Single-cell RNA sequencing (scRNA-seq) is a powerful method for dissecting intercellular heterogeneity during development. Conventional trajectory analysis provides only a pseudotime of development, and often discards cell-cycle events as confounding factors. Here using matched cell population RNA-seq (cpRNA-seq) as a reference, researchers from the Shanghai Institutes for Biological Sciences developed an “iCpSc” package for integrative analysis of cpRNA-seq and scRNA-seq data. By generating a computational model for reference “biological differentiation time” using cell population data and applying it to single-cell data, they unbiasedly associated cell-cycle checkpoints to the internal molecular timer of single cells. Through inferring a network flow from cpRNA-seq to scRNA-seq data, the researchers predicted a role of M phase in controlling the speed of neural differentiation of mouse embryonic stem cells, and validated it through gene knockout (KO) experiments. By linking temporally matched cpRNA-seq and scRNA-seq data, our approach provides an effective and unbiased approach for identifying developmental trajectory and timing-related regulatory events.
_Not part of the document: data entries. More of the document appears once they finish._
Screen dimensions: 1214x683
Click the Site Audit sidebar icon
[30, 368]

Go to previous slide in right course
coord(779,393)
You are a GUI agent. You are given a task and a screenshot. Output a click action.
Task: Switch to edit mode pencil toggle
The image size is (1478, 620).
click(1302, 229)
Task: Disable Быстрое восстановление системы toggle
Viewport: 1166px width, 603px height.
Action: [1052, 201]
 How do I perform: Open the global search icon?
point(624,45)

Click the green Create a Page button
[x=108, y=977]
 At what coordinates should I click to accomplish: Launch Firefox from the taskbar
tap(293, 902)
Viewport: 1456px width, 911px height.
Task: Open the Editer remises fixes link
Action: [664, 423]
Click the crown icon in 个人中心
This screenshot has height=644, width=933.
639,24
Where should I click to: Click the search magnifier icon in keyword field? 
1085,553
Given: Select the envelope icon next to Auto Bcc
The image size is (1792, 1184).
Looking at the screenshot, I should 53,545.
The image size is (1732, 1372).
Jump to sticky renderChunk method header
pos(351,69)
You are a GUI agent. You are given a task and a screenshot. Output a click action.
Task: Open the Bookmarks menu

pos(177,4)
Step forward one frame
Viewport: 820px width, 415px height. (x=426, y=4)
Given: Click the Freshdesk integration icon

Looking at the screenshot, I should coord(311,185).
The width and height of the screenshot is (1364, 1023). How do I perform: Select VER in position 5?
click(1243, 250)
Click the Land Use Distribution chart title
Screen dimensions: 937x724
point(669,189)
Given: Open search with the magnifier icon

Inferring regulatory events for mESC neural differentiation timing
a Expression level distribution of signaling genes, kinases, and transcription factors, compared with scRNA-seq detectable genes and undetectable cpDEGs (left panel), T-/T1–4-genes, t-/t1–4-genes, or their overlapping genes (right panel) in the cell population RNA-seq data. b Fold enrichment for signaling genes, kinases, and transcription factors in scRNA-seq detectable and undetectable cpDEGs, in T-/T1–4-genes, t-/t1–4-genes, and their overlapping genes. c The largest component of each stage transition eResponseNet. d Significance of enrichment for three cell-cycle checkpoints and seven development-related signaling pathways’ targets in four stages and three stage transitions. e The CSI network among the T n – or t n -genes belonging to enriched signaling pathways and cell-cycle checkpoints, respectively (n = 1, 2, 3, and 4). Gene expression PCC-derived CSIs are calculated based on cell population RNA-seq expression values. The stage of a gene is defined by the stage where its pathway is activated (see Methods section). f Subnetwork of Fyn from e. Node shapes indicate cell-cycle checkpoints or signaling pathways. Node colors represent different gene categories. g Expression patterns of genes in f network during mESC neural differentiation
Availability – The iCpSc package can be downloaded from http://www.picb.ac.cn/hanlab/iCpSc.html.
Sun N, Yu X, Li F, Liu D, Suo S, Chen W, Chen S, Song L, Green CD, McDermott J, Shen Q, Jing N, Han JDJ. (2017) Inference of differentiation time for single cell transcriptomes using cell population reference data. Nature Comm [Epub ahead of print]. [article]